Battisti foi condenado à revelia pela Justiça italiana, em 1993, por dois "homicídios qualificados" cometidos em 1978 e 1979 e cumplicidade em assassinatos. O ex-militante de extrema-esquerda afirma que "reconhece esse período histórico", mas ao mesmo tempo diz que é inocente. "É possível ter um olhar crítico sobre o próprio passado e não se arrepender", afirmou certa vez.
"É uma estupidez tentar mudar a sociedade através das armas. Mas admitamos, na época todo mundo pegava em armas! Havia guerrilheiros no mundo inteiro, e a Itália vivia uma situação pré-revolucionária", afirmou ele, em 2011, durante uma das poucas entrevistas dadas à imprensa.
"Faz 30 anos que não me considero mais um militante político, mas alguém que milita pela literatura", acrescentou.

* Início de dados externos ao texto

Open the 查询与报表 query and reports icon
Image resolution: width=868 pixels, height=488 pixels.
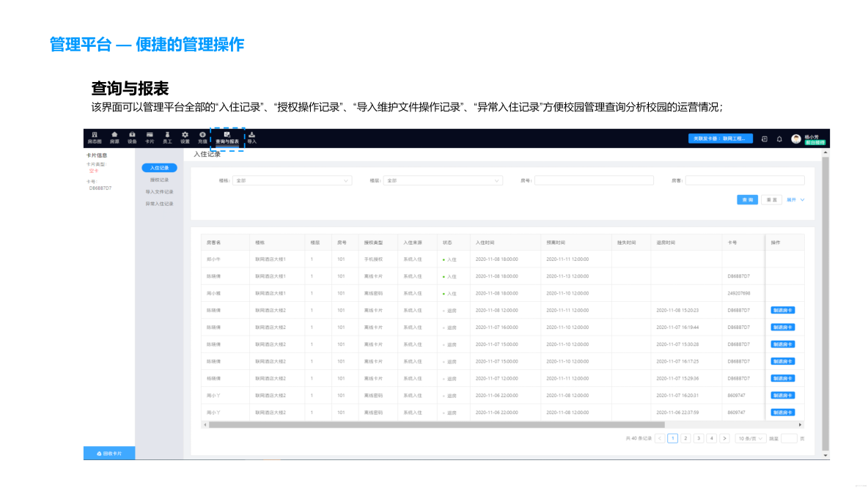[227, 138]
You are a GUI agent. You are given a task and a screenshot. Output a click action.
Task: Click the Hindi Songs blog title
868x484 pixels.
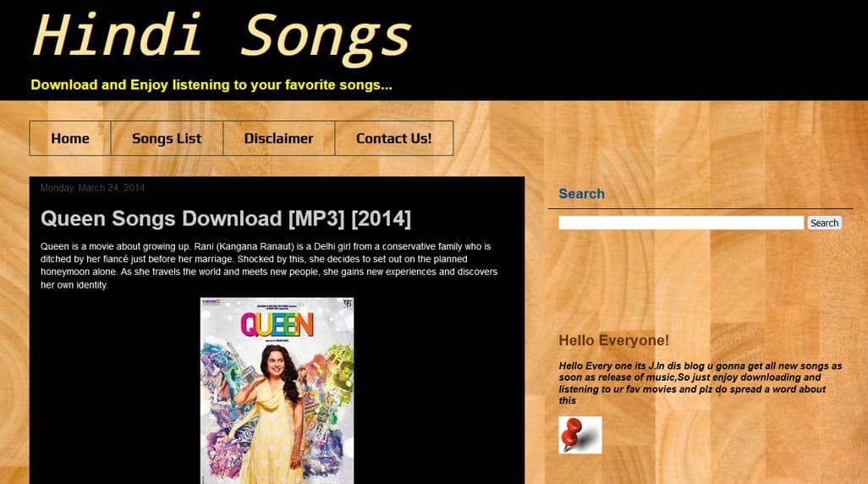point(222,36)
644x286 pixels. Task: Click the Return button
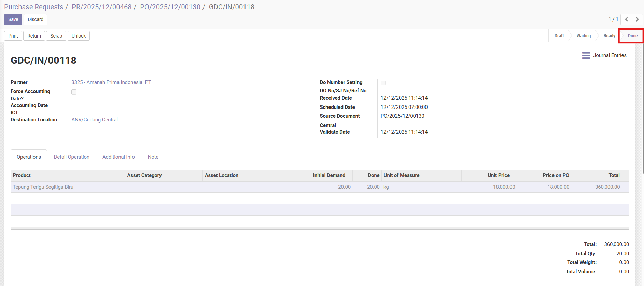point(34,36)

Trajetória de Battisti: prisões e fugas, seis livros escritos
Poliglota e polemista, de voz suave com discurso às vezes incendiário, Cesare Battisti nasceu em 18 de dezembro de 1954, ao sul de Roma, em uma família comunista de origem católica. Após breves períodos na prisão por delitos comuns, no final da década de 1970 ele entrou para a luta armada, tendo participado dos chamados "anos de chumbo", marcados por atentados de extrema-direita e de extrema-esquerda.

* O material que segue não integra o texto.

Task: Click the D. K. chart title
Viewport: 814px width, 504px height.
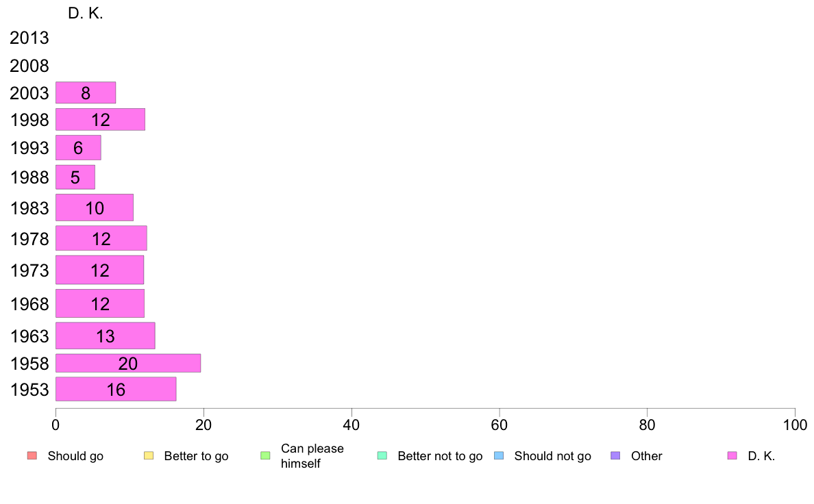Action: [x=86, y=14]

Em junho de 1979, Battisti ficou detido em Milão devido à investigação por um dos homicídios. Dois anos depois, ele foi condenado a doze anos de prisão por "participação em grupo armado" e "ocultamento de armas".
Então, ele conseguiu fugir da prisão de Frosinone, próxima a Roma, e viajar até França e México. Em seguida, Battisti retornou à França.

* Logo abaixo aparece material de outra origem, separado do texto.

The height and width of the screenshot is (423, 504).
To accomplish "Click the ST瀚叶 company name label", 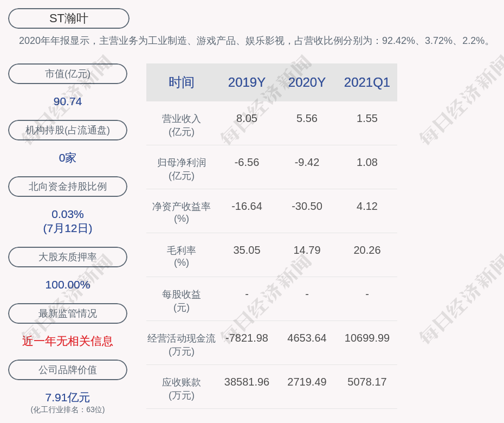I will tap(68, 18).
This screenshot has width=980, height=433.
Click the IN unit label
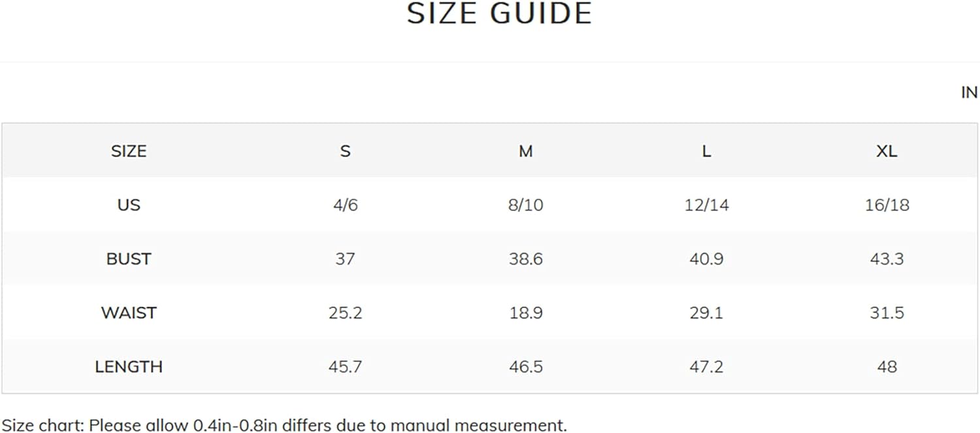[970, 93]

Na França, ficou refugiado entre 1990 e 2004, graças à proteção do presidente socialista François Mitterrand, que se comprometeu a não extraditar um único membro da extrema-esquerda que tivesse renunciado à luta armada. Assim como uma centena de ativistas italianos nos anos '70, refez sua vida em Paris.
Trabalhando como porteiro, o ex-membro do grupo Proletários Armados pelo Comunismo (PAC) começou a escrever romances policiais, permeados pelos temas do passado que não passa, da redenção e do exílio.
De certa maneira, os títulos de seus livros são eloquentes: "Os vestidos de sombra", "Nunca mais sem fuzil", "Avenida Revolução", "Minha fuga sem fim", "Ao pé do muro" e "Ser bambu".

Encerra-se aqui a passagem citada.